Police's biggest concern for Bush visit: Disturbances by extremists groups
Disturbances by extremist Israeli groups top the list of the Jerusalem police's concerns as the capital gears up for U.S. President George W. Bush's three-day visit, which begins today.
Police yesterday questioned right-wing activists suspected of hanging up posters featuring images of Bush, Prime Minister Ehud Olmert and President Shimon Peres wearing kaffiyehs. Police said they did not think the activists had violated the law against incitement, but that they would probably be accused of vandalism.
Last week, police questioned right-wing activists accused of printing shirts with the logo of the outlawed far-right Kach group ahead of a protest scheduled to take place during Bush's visit.
Jerusalem police chief Aharon Franco said yesterday that police have not received any intelligence indicating that terrorists plan to attack Bush's convoy or any other targets in the city during the president's visit. Franco said this week he was confident Bush's visit would not be sabotaged.
The more than 8,000 police officers assigned to protect Jerusalem for the next three days are preparing for protests, both legal and illegal. They trained for the visit yesterday by reacting to simulated disturbances and other scenarios.
The Hadash party and the Almagor association of terror victims are planning separate protests today; both groups have received a permit for their demonstration. Police also expect supporters of Jonathan Pollard, an American citizen serving a life sentence for spying for Israel, to demonstrate in favor of his release from prison. Pollard supporters once reached the floor of the hotel where U.S. Secretary of State Condoleezza Rice was staying in an effort to convey their demands.
For the next three days, Jerusalem residents will have to contend with the traffic jams expected as a result of the closing of more than 20 streets, including central thoroughfares. Police said yesterday they would also close the Tel Aviv-Jerusalem Highway (Route 1) and part of Route 6 (the Trans-Israel Highway) between 12:15 P.M. and 1 P.M. today, to make it easy for Bush's entourage to get from the airport to the ceremonies planned to welcome the president to the country. Bush himself will be flown to Jerusalem in a helicopter and will land on a helipad specially built for the president at a stadium on the Hebrew University of Jerusalem's Givat Ram campus.

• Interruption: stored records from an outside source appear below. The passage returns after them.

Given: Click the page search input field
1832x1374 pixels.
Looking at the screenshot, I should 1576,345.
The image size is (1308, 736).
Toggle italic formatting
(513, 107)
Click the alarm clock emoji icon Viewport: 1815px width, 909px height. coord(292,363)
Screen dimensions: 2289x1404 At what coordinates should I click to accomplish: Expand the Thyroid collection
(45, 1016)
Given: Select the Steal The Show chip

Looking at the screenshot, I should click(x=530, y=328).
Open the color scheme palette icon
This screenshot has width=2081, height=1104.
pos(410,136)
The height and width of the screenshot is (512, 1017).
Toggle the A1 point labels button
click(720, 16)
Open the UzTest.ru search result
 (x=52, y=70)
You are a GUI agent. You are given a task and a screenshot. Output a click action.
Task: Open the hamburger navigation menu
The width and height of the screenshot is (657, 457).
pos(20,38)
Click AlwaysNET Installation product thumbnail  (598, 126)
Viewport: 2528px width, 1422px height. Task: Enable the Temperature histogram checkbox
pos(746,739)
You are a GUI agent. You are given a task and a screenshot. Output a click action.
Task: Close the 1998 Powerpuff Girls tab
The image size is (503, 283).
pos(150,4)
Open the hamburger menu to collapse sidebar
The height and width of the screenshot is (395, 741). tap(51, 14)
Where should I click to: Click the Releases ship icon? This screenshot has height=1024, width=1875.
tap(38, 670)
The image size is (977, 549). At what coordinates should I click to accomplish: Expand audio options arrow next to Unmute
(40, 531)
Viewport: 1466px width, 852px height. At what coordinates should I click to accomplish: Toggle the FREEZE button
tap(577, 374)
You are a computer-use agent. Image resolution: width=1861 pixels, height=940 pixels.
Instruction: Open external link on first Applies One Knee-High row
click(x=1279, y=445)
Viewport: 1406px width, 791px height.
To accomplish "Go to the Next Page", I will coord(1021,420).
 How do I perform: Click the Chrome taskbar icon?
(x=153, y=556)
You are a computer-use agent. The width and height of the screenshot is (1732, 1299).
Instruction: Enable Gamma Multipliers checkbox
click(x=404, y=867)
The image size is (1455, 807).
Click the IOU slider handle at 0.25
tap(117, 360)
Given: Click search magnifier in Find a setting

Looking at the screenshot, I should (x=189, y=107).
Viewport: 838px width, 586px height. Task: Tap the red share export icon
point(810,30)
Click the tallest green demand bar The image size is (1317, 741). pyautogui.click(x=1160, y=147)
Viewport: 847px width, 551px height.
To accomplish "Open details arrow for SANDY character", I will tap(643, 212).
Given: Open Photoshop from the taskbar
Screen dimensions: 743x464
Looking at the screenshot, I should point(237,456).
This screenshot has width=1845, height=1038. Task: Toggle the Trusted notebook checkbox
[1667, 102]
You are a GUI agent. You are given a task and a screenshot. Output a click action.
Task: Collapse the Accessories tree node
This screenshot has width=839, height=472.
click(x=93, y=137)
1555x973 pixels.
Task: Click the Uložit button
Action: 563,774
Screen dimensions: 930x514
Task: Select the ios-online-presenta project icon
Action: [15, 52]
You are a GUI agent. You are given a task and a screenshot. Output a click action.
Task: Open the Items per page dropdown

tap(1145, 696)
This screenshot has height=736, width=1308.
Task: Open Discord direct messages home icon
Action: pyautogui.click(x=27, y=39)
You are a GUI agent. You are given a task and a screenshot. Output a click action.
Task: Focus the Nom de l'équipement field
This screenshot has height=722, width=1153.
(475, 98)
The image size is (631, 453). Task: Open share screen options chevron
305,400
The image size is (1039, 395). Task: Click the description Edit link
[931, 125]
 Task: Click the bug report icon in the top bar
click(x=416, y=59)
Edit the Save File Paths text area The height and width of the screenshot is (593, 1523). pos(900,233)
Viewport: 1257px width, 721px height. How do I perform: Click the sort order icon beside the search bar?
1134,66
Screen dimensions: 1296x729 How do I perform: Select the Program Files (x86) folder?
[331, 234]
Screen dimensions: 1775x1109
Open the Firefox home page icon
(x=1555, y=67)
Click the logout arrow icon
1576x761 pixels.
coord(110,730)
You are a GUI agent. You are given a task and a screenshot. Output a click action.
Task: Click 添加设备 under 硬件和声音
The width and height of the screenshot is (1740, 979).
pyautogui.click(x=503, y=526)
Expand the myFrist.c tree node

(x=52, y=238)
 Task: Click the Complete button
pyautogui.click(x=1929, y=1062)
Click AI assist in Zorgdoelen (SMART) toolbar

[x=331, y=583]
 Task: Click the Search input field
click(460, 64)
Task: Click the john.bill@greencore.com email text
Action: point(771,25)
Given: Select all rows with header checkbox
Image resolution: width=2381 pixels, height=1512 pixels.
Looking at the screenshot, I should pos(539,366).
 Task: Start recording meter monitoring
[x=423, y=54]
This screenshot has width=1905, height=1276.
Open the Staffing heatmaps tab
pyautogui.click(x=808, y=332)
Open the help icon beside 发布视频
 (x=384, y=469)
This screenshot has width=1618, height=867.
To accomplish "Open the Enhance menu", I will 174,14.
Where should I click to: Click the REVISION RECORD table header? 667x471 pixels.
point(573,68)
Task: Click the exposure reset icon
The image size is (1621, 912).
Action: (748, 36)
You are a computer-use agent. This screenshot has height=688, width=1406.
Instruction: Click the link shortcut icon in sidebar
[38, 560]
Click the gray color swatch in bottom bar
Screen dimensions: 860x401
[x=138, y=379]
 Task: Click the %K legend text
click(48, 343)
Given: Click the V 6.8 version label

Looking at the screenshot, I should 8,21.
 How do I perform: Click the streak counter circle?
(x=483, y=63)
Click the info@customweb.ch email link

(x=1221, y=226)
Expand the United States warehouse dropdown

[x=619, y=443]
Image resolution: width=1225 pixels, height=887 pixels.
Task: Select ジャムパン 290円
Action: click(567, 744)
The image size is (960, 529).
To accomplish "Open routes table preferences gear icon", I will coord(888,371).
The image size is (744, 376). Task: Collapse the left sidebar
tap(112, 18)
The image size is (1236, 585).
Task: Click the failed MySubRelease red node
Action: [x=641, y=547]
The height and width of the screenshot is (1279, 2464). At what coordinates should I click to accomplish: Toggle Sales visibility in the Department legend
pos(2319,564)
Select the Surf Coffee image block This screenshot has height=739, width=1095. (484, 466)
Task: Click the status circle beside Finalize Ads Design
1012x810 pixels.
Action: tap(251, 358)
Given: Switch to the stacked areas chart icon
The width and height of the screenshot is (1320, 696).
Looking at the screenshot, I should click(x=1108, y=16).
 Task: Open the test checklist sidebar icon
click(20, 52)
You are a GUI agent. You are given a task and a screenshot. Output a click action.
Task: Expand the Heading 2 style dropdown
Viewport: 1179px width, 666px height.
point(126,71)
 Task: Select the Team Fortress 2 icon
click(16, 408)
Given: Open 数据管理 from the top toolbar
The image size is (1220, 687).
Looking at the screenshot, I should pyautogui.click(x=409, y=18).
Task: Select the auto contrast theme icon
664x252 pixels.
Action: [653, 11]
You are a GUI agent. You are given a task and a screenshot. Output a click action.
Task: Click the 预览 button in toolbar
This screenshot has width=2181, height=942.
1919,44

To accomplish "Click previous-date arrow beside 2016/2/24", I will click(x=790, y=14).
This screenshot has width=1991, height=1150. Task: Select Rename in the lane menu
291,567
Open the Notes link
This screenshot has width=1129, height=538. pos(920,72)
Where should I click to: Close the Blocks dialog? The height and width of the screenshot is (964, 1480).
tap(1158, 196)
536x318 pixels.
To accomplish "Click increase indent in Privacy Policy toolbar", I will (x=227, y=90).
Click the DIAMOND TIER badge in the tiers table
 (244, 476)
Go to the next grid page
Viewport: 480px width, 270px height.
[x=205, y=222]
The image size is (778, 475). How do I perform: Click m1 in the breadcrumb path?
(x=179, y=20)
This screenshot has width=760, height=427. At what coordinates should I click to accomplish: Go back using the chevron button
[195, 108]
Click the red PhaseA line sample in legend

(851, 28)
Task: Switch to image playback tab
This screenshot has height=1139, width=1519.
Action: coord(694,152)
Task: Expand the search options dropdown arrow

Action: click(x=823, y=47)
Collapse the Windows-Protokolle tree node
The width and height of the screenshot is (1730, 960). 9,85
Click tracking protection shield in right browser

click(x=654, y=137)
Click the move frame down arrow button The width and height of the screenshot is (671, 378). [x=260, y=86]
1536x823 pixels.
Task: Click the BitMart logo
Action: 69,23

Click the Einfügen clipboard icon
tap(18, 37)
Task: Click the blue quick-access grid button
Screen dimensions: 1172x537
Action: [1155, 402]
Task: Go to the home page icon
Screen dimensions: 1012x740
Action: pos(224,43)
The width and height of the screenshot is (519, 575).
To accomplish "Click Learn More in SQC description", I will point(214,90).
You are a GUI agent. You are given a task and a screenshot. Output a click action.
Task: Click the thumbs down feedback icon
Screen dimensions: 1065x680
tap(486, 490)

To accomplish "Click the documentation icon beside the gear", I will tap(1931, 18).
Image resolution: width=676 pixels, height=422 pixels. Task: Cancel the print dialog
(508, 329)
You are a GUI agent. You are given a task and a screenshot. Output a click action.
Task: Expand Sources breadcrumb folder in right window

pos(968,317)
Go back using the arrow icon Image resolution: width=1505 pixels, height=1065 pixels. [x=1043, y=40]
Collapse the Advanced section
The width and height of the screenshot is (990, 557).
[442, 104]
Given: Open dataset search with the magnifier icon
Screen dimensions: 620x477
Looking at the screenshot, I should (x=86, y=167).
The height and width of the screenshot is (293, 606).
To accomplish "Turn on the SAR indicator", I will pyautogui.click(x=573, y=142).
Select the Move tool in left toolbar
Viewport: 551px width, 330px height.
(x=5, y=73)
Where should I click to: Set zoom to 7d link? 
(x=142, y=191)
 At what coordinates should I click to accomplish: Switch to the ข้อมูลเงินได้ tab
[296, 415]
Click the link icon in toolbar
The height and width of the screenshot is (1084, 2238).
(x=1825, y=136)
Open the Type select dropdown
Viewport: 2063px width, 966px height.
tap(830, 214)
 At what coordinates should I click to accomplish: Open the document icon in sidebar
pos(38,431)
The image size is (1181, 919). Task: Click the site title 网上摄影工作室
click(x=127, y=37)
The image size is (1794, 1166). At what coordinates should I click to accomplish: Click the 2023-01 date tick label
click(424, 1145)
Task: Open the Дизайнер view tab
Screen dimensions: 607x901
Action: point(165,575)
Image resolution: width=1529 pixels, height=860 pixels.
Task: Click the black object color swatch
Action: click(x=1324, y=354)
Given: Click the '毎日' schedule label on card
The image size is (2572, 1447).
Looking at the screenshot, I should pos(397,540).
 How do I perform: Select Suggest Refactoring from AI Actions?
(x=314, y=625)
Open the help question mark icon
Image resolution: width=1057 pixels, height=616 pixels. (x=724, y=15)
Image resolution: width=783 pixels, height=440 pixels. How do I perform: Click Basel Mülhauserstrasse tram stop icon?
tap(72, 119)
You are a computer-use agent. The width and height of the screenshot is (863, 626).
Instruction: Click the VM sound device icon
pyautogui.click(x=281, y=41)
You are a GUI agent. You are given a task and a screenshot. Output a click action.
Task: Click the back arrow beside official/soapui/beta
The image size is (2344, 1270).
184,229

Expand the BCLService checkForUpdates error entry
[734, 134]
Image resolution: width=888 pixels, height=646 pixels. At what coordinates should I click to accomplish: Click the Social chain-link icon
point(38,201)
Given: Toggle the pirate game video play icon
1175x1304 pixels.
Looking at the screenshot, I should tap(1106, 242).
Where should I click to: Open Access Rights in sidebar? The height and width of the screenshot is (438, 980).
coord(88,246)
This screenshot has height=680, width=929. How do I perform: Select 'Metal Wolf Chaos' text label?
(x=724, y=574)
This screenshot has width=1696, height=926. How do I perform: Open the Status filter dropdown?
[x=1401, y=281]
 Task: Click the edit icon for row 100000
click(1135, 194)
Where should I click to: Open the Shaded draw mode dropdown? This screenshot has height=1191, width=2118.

Intercity traffic will be diverted to Route 443 while Route 1 is closed to the public, and car and bus drivers in Jerusalem will be directed to use alternate routes. The city plans to change the traffic light pattern to make traffic flow better on the alternate routes.
The city distributed 13,000 flyers to residents living near the convoy route, advising them to carry their national identity cards so they can prove to police that they live in the area. The streets on the convoy route will be closed to traffic four hours before the convoy goes through, while streets near the King David Hotel, where Bush is staying, will be closed to traffic for the entire three days as a security measure.
In addition, people will not be allowed to park their cars on the streets the convoy will be using. Any cars parked there as of this morning will be towed to a special lot set up near Teddy Stadium.
The Jerusalem municipality announced yesterday it had finished hanging up more than 1,500 American, Israeli and Jerusalem flags and fixed the roads to be used by the convoy.